Los primeros años de vida son decisivos para los bebés prematuros. Una investigación de la Universidad de Granada (UGR) revela que los niños nacidos antes de tiempo que no consiguen recuperar un crecimiento adecuado durante la infancia presentan alteraciones estructurales persistentes en el cerebro, especialmente en áreas relacionadas con la regulación de las emociones.

El estudio pone el foco en la denominada restricción del crecimiento extrauterino (EUGR), una condición que afecta aproximadamente al 37 % de los recién nacidos prematuros y que puede condicionar su desarrollo mucho más allá del periodo neonatal.

Recuperar el crecimiento durante la infancia resulta clave

La investigación demuestra que no alcanzar un crecimiento recuperador adecuado tras la restricción del crecimiento extrauterino tiene consecuencias a largo plazo sobre distintas regiones cerebrales, especialmente algunas áreas del lóbulo frontal, fundamentales para el control emocional y otras funciones cognitivas.

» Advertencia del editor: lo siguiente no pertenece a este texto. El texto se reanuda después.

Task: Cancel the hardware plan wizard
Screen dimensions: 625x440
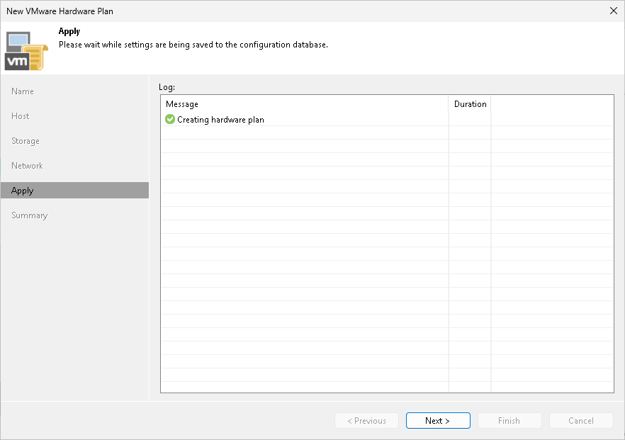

Los investigadores analizaron la evolución de niños nacidos con muy bajo peso y antecedentes de prematuridad que habían sufrido EUGR, prestando especial atención a aquellos que, durante sus dos primeros años de vida, no lograron alcanzar un crecimiento óptimo.

Los resultados muestran que la ausencia de esa recuperación en una etapa crítica del desarrollo se asocia con cambios persistentes en la estructura cerebral.

La nutrición temprana puede marcar el desarrollo futuro

El trabajo refuerza la importancia de una nutrición precoz y adecuada durante los primeros meses y años de vida de los bebés prematuros.

«La prematuridad interrumpe el aporte continuo de nutrientes que ocurre durante la gestación, lo que hace imprescindible una intervención nutricional precoz y adecuada para evitar déficits que puedan condicionar a futuro», explica José Uberos Fernández, catedrático del Departamento de Pediatría de la Universidad de Granada y autor del estudio.

Según los investigadores, favorecer un crecimiento adecuado en esta etapa no solo influye en el peso del niño, sino también en el correcto desarrollo de órganos que todavía están madurando, como el cerebro.

Hacia nuevos protocolos para mejorar la atención a los prematuros

La investigación aporta nuevas evidencias en un ámbito donde todavía existe variabilidad en las estrategias nutricionales aplicadas a los recién nacidos prematuros.

Los autores consideran que los resultados respaldan la necesidad de establecer protocolos que favorezcan un crecimiento adecuado desde las primeras etapas de la vida y que incluyan un seguimiento más allá del periodo neonatal.

El objetivo es prevenir alteraciones que puedan persistir durante la infancia y mejorar tanto el desarrollo cerebral como la salud futura de una población especialmente vulnerable.

Una investigación que abre nuevas vías de seguimiento

En conjunto, el estudio pone de manifiesto que el crecimiento durante los dos primeros años de vida es un factor determinante en el desarrollo de los niños prematuros. La falta de recuperación tras la restricción del crecimiento extrauterino podría dejar una huella duradera sobre la estructura cerebral, lo que abre la puerta a nuevas estrategias de intervención, monitorización y apoyo nutricional dirigidas a minimizar las consecuencias de la prematuridad desde sus primeras etapas.